== GIVEN PROBLEM ==
Set out every line of the data below as a Markdown table with two columns, Row and Line. Give each line its own numbered row and skip blank lines.

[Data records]
○ ○ ○ ○ ○ ○ ○
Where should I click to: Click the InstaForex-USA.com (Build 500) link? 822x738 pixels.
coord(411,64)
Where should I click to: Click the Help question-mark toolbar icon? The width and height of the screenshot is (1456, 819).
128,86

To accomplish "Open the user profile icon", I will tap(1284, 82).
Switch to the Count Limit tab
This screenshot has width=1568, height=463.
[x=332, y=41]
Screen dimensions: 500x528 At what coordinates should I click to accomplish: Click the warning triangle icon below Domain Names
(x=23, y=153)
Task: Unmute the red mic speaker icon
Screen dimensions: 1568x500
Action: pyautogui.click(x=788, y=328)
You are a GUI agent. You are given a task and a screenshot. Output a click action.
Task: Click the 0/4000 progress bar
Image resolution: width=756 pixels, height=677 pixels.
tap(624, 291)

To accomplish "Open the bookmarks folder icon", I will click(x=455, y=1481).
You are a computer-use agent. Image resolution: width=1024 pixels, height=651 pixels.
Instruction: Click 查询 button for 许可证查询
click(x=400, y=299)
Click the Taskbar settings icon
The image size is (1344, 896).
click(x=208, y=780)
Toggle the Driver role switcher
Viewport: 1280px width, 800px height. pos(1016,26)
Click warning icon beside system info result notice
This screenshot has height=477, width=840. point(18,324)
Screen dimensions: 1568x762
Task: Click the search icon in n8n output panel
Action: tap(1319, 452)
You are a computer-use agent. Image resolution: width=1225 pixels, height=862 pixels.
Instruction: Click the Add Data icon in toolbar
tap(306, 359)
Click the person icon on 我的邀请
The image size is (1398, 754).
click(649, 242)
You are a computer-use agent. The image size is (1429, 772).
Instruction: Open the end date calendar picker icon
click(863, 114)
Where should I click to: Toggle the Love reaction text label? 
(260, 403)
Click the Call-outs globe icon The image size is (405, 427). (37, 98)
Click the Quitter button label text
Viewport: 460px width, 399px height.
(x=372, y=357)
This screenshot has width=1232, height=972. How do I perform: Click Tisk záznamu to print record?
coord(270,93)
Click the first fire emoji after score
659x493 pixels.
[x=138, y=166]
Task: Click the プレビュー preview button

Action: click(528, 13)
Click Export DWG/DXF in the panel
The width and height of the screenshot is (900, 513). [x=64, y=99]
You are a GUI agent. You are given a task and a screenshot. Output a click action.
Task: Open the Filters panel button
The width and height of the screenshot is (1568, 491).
○ ○ ○ ○ ○ ○ ○
== CORRECT RESPONSE ==
| Row | Line |
|---|---|
| 1 | Where should I click to: Click the InstaForex-USA.com (Build 500) link? 822x738 pixels. |
| 2 | coord(411,64) |
| 3 | Where should I click to: Click the Help question-mark toolbar icon? The width and height of the screenshot is (1456, 819). |
| 4 | 128,86 |
| 5 | To accomplish "Open the user profile icon", I will tap(1284, 82). |
| 6 | Switch to the Count Limit tab |
| 7 | This screenshot has width=1568, height=463. |
| 8 | [x=332, y=41] |
| 9 | Screen dimensions: 500x528 At what coordinates should I click to accomplish: Click the warning triangle icon below Domain Names |
| 10 | (x=23, y=153) |
| 11 | Task: Unmute the red mic speaker icon |
| 12 | Screen dimensions: 1568x500 |
| 13 | Action: pyautogui.click(x=788, y=328) |
| 14 | You are a GUI agent. You are given a task and a screenshot. Output a click action. |
| 15 | Task: Click the 0/4000 progress bar |
| 16 | Image resolution: width=756 pixels, height=677 pixels. |
| 17 | tap(624, 291) |
| 18 | To accomplish "Open the bookmarks folder icon", I will click(x=455, y=1481). |
| 19 | You are a computer-use agent. Image resolution: width=1024 pixels, height=651 pixels. |
| 20 | Instruction: Click 查询 button for 许可证查询 |
| 21 | click(x=400, y=299) |
| 22 | Click the Taskbar settings icon |
| 23 | The image size is (1344, 896). |
| 24 | click(x=208, y=780) |
| 25 | Toggle the Driver role switcher |
| 26 | Viewport: 1280px width, 800px height. pos(1016,26) |
| 27 | Click warning icon beside system info result notice |
| 28 | This screenshot has height=477, width=840. point(18,324) |
| 29 | Screen dimensions: 1568x762 |
| 30 | Task: Click the search icon in n8n output panel |
| 31 | Action: tap(1319, 452) |
| 32 | You are a computer-use agent. Image resolution: width=1225 pixels, height=862 pixels. |
| 33 | Instruction: Click the Add Data icon in toolbar |
| 34 | tap(306, 359) |
| 35 | Click the person icon on 我的邀请 |
| 36 | The image size is (1398, 754). |
| 37 | click(649, 242) |
| 38 | You are a computer-use agent. The image size is (1429, 772). |
| 39 | Instruction: Open the end date calendar picker icon |
| 40 | click(863, 114) |
| 41 | Where should I click to: Toggle the Love reaction text label?  |
| 42 | (260, 403) |
| 43 | Click the Call-outs globe icon The image size is (405, 427). (37, 98) |
| 44 | Click the Quitter button label text |
| 45 | Viewport: 460px width, 399px height. |
| 46 | (x=372, y=357) |
| 47 | This screenshot has width=1232, height=972. How do I perform: Click Tisk záznamu to print record? |
| 48 | coord(270,93) |
| 49 | Click the first fire emoji after score |
| 50 | 659x493 pixels. |
| 51 | [x=138, y=166] |
| 52 | Task: Click the プレビュー preview button |
| 53 | Action: click(528, 13) |
| 54 | Click Export DWG/DXF in the panel |
| 55 | The width and height of the screenshot is (900, 513). [x=64, y=99] |
| 56 | You are a GUI agent. You are given a task and a screenshot. Output a click action. |
| 57 | Task: Open the Filters panel button |
| 58 | The width and height of the screenshot is (1568, 491). |